Healthfirst Prioritizes Quality with AI Automation for Email Security

Nearly 2 million New Yorkers and 40,000 healthcare providers trust Healthfirstʼs innovative approach to insurance and value-based care. What makes Healthfirst different is that in-network providers are compensated based on patient outcomes, fostering excellent care. “Weʼre leading the industry with quality, and we're also a non-profit model,” said Brian Miller, CISO. “So every penny that's saved goes back to providing our members with the care they need and driving better health outcomes.”

As a healthcare organization, Healthfirst’s main security challenge is safeguarding protected health information (PHI). That challenge is more urgent since a successful cyberattack on a major health payment processing company, which may have exposed millions of healthcare records. “Those claims have everything you need to steal the identity of a member. So we have a heightened awareness around identity verification,” Miller said. Business email compromise (BEC) is another concern. “Microsoft and our SEG struggled with blocking sophisticated attacks," he added. "Attackers were getting into vendor systems and hijacking legitimate email chains to submit invoices with different routing numbers, which would send our payments to accounts controlled by the bad actors.”

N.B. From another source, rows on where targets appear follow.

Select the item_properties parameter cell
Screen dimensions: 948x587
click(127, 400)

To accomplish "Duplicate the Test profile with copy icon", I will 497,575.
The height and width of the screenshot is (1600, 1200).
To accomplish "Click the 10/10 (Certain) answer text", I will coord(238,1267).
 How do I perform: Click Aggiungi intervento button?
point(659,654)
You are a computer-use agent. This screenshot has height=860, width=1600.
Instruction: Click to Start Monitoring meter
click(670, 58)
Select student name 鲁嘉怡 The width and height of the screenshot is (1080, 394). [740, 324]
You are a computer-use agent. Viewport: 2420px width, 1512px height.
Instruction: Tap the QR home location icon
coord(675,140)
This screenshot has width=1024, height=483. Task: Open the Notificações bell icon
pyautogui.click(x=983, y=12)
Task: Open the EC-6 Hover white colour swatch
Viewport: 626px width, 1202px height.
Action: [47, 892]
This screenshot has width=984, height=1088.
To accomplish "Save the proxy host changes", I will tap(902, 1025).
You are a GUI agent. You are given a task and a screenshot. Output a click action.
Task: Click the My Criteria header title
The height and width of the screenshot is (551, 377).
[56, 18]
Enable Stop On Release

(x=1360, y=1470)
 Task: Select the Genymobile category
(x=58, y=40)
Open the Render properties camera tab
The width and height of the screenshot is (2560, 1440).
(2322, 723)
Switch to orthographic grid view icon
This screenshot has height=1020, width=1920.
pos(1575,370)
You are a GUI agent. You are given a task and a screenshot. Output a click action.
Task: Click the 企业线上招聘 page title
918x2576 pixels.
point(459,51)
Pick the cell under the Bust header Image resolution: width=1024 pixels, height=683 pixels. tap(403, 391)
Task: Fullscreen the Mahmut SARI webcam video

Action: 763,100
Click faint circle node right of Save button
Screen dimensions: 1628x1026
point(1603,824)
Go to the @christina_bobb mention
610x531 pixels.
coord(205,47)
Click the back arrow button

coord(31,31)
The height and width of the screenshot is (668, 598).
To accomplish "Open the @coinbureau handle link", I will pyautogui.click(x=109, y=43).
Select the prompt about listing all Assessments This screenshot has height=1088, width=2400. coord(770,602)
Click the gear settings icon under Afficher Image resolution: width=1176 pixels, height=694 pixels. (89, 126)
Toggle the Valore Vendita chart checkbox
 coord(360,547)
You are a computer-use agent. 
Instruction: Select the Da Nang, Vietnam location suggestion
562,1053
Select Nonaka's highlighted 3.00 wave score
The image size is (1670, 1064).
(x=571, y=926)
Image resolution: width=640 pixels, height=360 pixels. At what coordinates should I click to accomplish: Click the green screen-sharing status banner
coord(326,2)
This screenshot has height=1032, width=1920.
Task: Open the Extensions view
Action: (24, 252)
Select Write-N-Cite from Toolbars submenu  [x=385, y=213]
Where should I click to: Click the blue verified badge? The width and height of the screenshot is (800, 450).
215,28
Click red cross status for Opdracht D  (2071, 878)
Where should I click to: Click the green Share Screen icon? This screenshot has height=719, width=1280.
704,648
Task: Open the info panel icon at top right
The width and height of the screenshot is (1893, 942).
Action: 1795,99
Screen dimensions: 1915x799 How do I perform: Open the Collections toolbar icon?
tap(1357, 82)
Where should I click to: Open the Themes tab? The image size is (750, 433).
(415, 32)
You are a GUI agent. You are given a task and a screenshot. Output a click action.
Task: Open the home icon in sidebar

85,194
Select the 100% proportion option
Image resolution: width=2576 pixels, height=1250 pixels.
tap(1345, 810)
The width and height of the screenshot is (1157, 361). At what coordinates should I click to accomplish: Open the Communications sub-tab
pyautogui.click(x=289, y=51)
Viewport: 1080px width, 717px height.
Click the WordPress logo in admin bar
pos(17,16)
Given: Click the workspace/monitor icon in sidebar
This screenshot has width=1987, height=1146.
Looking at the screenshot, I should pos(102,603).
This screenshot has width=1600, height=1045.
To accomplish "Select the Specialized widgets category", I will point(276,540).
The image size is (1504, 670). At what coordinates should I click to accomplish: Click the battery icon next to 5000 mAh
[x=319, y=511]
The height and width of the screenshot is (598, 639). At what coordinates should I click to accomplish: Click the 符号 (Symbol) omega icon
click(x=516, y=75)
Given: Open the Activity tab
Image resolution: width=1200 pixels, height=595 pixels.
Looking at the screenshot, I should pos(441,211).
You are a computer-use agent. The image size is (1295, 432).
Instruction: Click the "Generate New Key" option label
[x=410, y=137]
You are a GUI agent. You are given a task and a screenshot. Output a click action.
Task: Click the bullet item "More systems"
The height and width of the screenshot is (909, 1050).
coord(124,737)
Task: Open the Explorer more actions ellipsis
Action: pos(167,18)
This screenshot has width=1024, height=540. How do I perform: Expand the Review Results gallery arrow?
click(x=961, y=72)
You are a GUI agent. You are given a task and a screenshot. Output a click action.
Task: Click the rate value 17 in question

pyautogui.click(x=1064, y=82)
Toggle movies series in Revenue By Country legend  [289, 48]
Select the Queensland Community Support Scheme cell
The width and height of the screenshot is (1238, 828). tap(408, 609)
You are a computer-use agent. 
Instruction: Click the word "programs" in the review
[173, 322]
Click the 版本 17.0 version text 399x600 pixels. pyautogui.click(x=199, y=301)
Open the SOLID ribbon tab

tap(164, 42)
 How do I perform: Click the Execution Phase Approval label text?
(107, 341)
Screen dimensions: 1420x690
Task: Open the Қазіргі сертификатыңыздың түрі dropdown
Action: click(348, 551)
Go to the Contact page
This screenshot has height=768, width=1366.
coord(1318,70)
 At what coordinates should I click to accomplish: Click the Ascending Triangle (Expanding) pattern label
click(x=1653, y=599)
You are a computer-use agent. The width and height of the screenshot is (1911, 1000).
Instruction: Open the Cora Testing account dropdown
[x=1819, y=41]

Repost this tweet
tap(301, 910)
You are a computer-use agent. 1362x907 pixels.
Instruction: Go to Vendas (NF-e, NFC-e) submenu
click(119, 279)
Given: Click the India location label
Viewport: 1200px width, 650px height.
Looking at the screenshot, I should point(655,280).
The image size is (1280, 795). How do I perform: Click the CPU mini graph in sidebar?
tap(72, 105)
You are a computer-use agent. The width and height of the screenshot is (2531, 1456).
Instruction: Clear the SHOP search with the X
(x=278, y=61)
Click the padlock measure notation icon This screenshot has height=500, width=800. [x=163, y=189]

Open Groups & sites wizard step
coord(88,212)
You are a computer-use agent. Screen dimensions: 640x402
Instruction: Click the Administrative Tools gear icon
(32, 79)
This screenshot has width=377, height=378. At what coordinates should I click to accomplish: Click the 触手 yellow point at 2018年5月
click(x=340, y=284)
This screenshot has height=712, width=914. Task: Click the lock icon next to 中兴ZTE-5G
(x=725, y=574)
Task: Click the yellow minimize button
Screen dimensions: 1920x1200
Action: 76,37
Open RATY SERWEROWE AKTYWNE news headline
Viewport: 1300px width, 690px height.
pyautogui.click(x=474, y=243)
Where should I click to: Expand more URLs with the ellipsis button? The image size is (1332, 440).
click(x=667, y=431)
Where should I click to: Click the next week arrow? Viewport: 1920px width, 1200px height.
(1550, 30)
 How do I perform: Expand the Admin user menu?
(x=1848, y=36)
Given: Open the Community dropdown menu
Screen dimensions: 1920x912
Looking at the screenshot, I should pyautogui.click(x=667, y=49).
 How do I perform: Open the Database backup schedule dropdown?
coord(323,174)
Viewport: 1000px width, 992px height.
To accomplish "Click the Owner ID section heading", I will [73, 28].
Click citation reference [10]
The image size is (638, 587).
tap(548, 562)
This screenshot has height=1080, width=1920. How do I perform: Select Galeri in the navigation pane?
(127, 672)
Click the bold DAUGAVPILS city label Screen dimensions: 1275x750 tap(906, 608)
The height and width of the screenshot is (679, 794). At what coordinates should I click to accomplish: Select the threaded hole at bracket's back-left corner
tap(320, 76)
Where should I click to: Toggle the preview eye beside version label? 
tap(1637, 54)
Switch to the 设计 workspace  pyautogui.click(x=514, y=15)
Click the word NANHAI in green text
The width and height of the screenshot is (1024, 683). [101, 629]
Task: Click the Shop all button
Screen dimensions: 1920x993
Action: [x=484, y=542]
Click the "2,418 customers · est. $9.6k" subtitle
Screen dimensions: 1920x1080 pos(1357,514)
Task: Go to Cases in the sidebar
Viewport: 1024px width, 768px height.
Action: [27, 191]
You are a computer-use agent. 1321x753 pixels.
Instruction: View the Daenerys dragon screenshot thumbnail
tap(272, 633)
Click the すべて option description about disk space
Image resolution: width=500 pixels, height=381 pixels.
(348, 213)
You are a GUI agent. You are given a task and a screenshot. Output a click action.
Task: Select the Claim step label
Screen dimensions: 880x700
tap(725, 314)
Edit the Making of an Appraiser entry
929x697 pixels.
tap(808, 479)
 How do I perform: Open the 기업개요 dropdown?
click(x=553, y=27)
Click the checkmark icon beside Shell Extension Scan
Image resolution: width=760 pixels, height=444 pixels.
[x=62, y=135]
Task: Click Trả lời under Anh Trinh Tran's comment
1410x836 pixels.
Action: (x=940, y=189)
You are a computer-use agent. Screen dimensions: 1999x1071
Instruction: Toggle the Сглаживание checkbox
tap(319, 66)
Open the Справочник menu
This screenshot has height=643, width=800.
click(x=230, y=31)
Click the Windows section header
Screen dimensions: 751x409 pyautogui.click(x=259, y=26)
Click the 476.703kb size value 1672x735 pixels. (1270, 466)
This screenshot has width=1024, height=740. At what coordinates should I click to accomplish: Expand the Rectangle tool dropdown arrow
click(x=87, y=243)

“When I first heard about Abnormal, I thought maybe we didn’t need it, but I endorsed the security team looking at it. I’m glad we did because just in the pilot phase, Abnormal detected a major BEC attack that was nearly successful. Stopping that attack alone saved us half a million dollars.”
—Brian Miller, CISO

Although Miller wasn’t sure that Healthfirst needed Abnormal, he encouraged his team to check it out. “We started piloting Abnormal and my team came to me and said, ‘Abnormal found something we ought to look at.’" That single instance prevented a BEC attack that would have cost the company half a million dollars.

Abnormal’s AI automation capabilities also appealed to Miller. “As I consider any tool, I look at whether I can use it to take effort away from my team and allow them to scale.” Ease of setup and integration was also a plus. “Once I moved forward to get full funding, everybody wanted to know how long it would take to implement Abnormal, and I told them, ‘It's done.’ It was very easy.”

Abnormal’s ease of use, AI-enabled efficacy, and API architecture appealed to Miller. So did Abnormal’s quick integration with CrowdStrike. “With the CrowdStrike-Abnormal integration, we have higher fidelity information going back and forth, and we’re getting better information right at the edge of our network so we have enriched data that's going to our SIEM. As a result, I'm getting higher fidelity alerts and the ability to automate more of the process before I alert our analysts,” Miller said.

“Having Abnormal as part of my automation strategy allows my team to triage events and incidents at scale,” he added. By feeding Abnormal data into Healthfirst’s SOAR, Miller estimates that his machine learning stack triages “about a billion events a week” down to only 30 to 60 for his analysts to review.

“Abnormal prevents attackers from taking advantage of our goodwill, our trust, and the connections that we have with others. For perfect end-user security, you have to create a paranoid workforce, and that's not very productive. I'd rather use Abnormal."
—Brian Miller, CISO

Abnormal makes life easier for Miller and his team and more secure for Healthfirst’s employees, providers, and members. “My team now works at a higher level. I have a happier staff and less risk to the business. It's a lot of goodness.”

Miller credits Abnormal’s unique human behavior AI, which continuously evolves as new threats emerge. “A lot of vendors bolt on large language models, but effective security needs to be built with AI from the ground up. Abnormal has done that. They've created a highly-tuned AI platform that’s purpose-built for longevity.”